Tesla has rolled out a new insurance subsidy for Model 3 buyers in China, adding another incentive as the automaker steps up promotions in the world’s largest electric vehicle market.

Eligible customers purchasing a Model 3 by February 28 can receive an insurance subsidy worth RMB 8,000 (about $1,150).

A limited-time subsidy

The insurance subsidy, which was announced by Tesla China on Weibo, applies to the Model 3 RWD, Long Range RWD, and Long Range AWD variants. Tesla stated that the offer is available to buyers who complete their purchase on or before February 28, as noted in a CNEV Post report. The starting prices for these variants are RMB 235,500, RMB 259,500, and RMB 285,500, respectively.

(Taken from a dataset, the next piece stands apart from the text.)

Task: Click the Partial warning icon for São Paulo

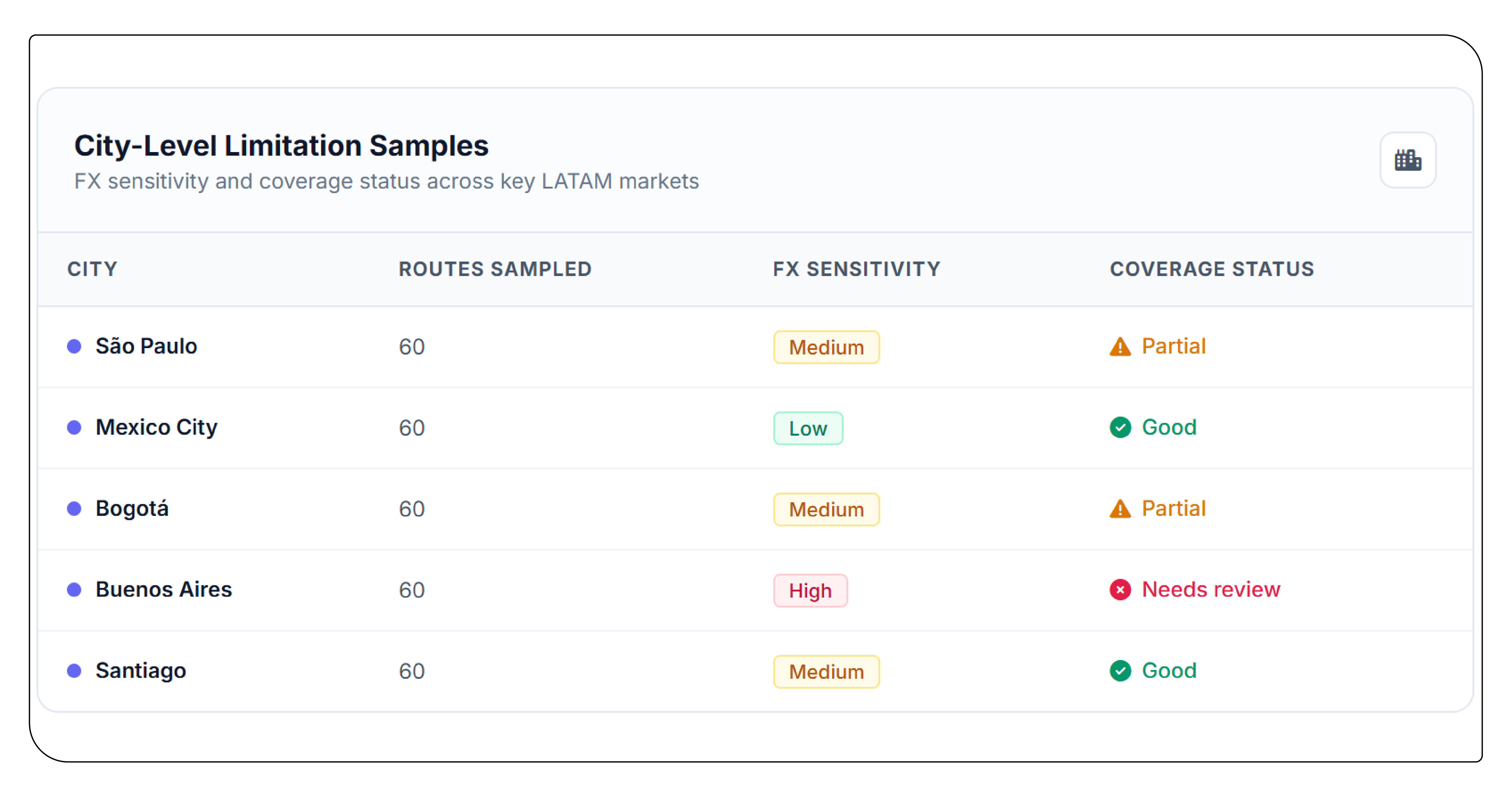Action: pos(1120,347)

The Tesla Model 3 Performance, which starts at RMB 339,500, is excluded from the subsidy. The company has previously used insurance incentives at the beginning of the year to address softer seasonal demand in China’s auto market. The program is typically phased out as sales conditions stabilize over the year.

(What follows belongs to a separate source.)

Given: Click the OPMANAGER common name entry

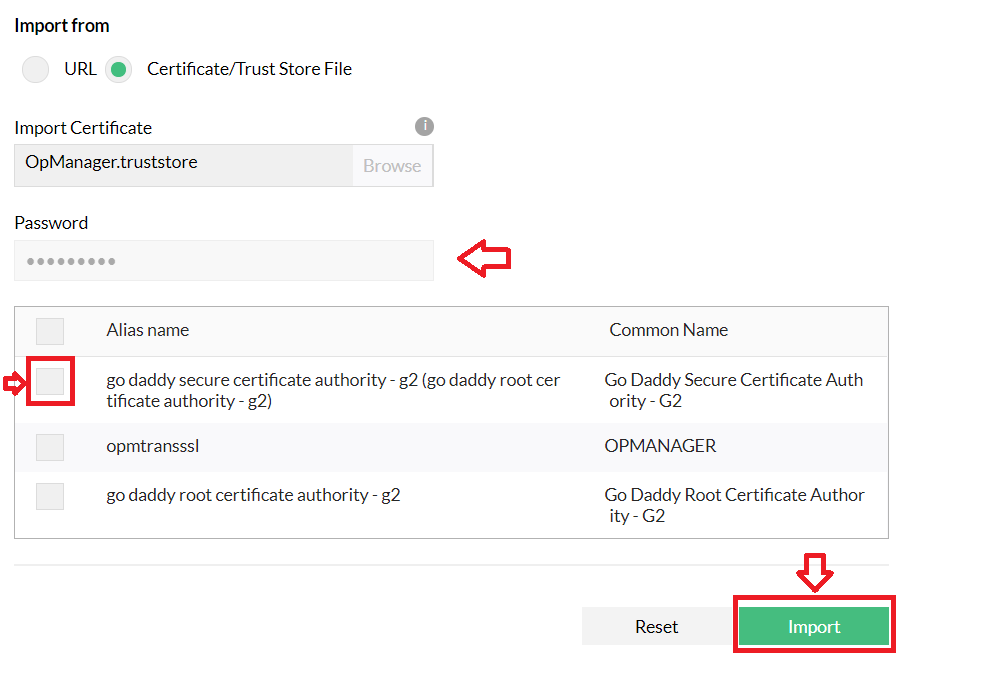Looking at the screenshot, I should point(660,447).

https://twitter.com/tslaming/status/2015608966206890016?s=20

China’s electric vehicle market

The insurance subsidy followed Tesla’s launch of a 7-year low-interest financing plan in China on January 6, which is aimed at improving vehicle affordability amid changing policy conditions. After Tesla introduced the financing program, several automakers, such as Xiaomi, Li Auto, Xpeng, and Voyah, introduced similar long-term financing options.

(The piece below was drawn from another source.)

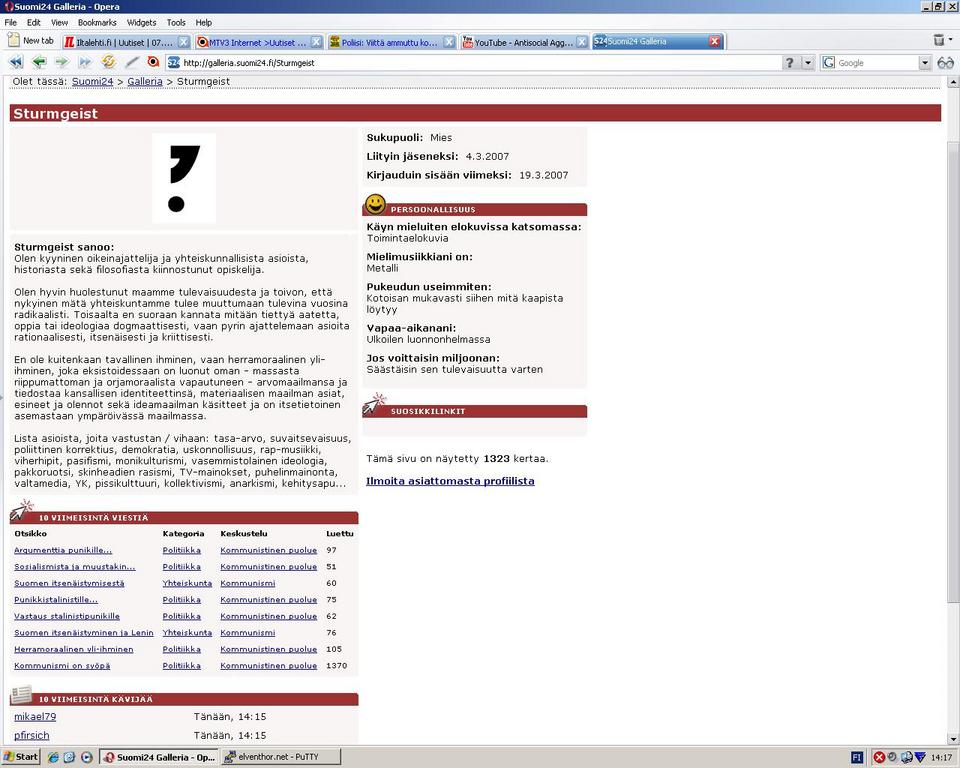Go back using the green Back arrow

click(x=39, y=62)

China’s electric vehicle market has faced additional headwinds entering 2026. Buyers of new energy vehicles are now subject to a 5% purchase tax, compared with the previous full exemption. At the same time, vehicle trade-in subsidies in several cities are expected to expire in mid-November.

Tesla’s overall sales in China declined in 2025, with deliveries totaling 625,698 vehicles, down 4.78% year-over-year. Model 3 deliveries increased 13.33% to 200,361 units, while Model Y deliveries, which were hampered by the changeover to the new Model Y in the first quarter, fell 11.45% to 425,337 units.